Requirement A: Copy out the records word for word, starting at the line that contains "Identify the location of comment-text: Running" and running down through the last line of the records.

Passage shown:
────────────────────
# Rehoming cockapoo with issues



## Scooter (Jul 10, 2021)

Hi I’m new to this breed and have always had bull terrier breeds in the past , I sadly lost my dog last year and didn’t plan on having another one yet but my relative has asked me to take her 2 year old male cockapoo, she has 2 dogs and one seems calm and level yet the younger one who she wants us to take has issues .
I’ve been told he was a confident happy dog until her marriage break up and then lockdown shortly followed , she is the first to admit she treats both her dogs like babies and boundaries are few and far between, she has spent the last 15 months pretty much 24/7 with the dog until her business was allowed to reopen .
We are strongly considering taking him and giving him a good home but some of the issues I have not had with my other dogs , he barks at anyone who I stop and talk to and usually growels at anyone who approaches him , small children cause him anxiety and he again growels at them .
We have had him for a couple of days and he has stayed over with us so I can access what he is like , he’s fine with me apart from following me everywhere I go and misbehaves if I leave him , he also barks at all family members even if he’s seen them all day he will bark and sometimes growel if they walk into the room ! I firmly believe most dogs show aggression through fear and anxiety but certain things raise red flags with me , my youngest spent the whole day walking him with us in the Peak District and the dog was fine yet the day after the dog barked every time my son walked into the room this then progressed to growling if he went near the dog .His behaviour towards other dogs is very aggressive but I also believe this is down to anxiety and fear again , I’m always calm and positive when walking him and don’t show or feel any signs of anxiety myself that he could be picking up on . We really want to give this dog a home and turn him into a confident we’ll balanced dog so any advice would be much appreciated. Thanks


----------



## Dig (Dec 27, 2018)
────────────────────
Available data:
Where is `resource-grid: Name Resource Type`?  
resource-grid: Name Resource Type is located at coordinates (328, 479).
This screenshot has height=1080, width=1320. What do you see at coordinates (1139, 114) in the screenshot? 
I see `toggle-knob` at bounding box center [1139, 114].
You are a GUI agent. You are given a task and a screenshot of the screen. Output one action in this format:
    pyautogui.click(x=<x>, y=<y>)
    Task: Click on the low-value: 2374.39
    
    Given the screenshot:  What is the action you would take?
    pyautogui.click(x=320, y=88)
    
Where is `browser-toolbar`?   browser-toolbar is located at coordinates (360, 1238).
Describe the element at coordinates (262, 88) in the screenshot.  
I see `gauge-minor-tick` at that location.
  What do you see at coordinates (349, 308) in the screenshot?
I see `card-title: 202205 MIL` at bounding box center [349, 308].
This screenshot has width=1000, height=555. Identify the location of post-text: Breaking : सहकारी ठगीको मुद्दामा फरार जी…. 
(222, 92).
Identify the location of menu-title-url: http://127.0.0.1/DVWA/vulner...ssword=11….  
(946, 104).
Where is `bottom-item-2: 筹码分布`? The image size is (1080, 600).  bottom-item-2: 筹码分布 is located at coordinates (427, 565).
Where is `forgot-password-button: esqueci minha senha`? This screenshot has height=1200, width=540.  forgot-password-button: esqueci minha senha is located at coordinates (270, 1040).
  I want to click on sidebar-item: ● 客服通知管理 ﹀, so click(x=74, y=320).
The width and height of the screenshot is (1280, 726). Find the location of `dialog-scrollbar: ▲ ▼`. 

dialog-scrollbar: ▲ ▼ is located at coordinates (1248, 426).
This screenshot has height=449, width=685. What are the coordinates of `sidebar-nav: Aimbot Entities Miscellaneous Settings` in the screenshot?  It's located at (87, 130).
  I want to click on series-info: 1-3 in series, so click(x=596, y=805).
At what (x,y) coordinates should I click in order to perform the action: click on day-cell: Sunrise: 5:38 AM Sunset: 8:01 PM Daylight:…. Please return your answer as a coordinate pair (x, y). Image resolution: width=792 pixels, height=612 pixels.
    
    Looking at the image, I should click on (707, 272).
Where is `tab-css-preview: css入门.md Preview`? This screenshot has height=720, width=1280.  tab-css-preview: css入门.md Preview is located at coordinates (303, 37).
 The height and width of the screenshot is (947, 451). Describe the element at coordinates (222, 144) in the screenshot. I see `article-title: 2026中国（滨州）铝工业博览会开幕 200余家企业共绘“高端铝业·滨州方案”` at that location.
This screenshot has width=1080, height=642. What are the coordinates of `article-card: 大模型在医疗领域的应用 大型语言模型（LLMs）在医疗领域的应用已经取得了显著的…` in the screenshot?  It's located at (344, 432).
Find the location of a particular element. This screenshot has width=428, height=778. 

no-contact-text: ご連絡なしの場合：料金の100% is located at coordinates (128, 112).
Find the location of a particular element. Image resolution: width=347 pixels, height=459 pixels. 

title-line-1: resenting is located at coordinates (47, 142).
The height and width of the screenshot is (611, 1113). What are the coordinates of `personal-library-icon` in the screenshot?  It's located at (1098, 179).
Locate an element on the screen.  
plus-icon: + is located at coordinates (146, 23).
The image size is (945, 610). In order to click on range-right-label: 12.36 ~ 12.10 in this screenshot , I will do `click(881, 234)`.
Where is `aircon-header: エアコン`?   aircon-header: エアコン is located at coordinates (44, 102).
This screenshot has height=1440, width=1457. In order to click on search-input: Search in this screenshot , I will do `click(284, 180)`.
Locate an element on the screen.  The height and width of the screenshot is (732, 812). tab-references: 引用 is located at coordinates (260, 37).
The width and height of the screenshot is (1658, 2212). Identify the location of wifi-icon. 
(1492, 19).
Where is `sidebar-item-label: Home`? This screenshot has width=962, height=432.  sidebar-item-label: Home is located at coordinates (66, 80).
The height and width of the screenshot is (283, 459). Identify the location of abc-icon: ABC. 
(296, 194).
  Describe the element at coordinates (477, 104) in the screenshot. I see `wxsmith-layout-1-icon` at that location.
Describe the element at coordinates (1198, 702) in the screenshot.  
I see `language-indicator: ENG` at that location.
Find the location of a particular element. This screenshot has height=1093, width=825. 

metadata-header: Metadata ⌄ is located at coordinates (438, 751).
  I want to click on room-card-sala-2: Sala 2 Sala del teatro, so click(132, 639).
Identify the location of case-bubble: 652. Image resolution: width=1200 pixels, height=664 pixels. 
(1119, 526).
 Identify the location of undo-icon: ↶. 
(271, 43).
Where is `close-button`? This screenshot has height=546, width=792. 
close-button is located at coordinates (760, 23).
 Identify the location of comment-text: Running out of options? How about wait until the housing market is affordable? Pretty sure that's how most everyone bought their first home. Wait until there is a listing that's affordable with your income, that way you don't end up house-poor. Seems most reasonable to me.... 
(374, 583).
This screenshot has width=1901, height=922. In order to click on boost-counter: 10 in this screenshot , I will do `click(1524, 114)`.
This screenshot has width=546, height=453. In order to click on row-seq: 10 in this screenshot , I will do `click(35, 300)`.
────────────────────
Requirement B: Can you sum up the forum thread about rehoming a cockapoo in two sentences?

Expected output A:
 Identify the location of comment-text: Running out of options? How about wait until the housing market is affordable? Pretty sure that's how most everyone bought their first home. Wait until there is a listing that's affordable with your income, that way you don't end up house-poor. Seems most reasonable to me.... 
(374, 583).
This screenshot has width=1901, height=922. In order to click on boost-counter: 10 in this screenshot , I will do `click(1524, 114)`.
This screenshot has width=546, height=453. In order to click on row-seq: 10 in this screenshot , I will do `click(35, 300)`.

Expected output B: A past owner of bull terrier breeds is thinking of taking in a relative's 2-year-old male cockapoo, which reportedly was confident until the relative's marriage broke up and lockdown followed, and which was then kept with few boundaries and almost constant company. During a few days with the poster, the dog followed the poster everywhere, misbehaved when left, barked and sometimes growled at people and family members, and acted aggressively toward other dogs, so the poster, who attributes this to fear and anxiety, is asking for advice on making him confident and well balanced.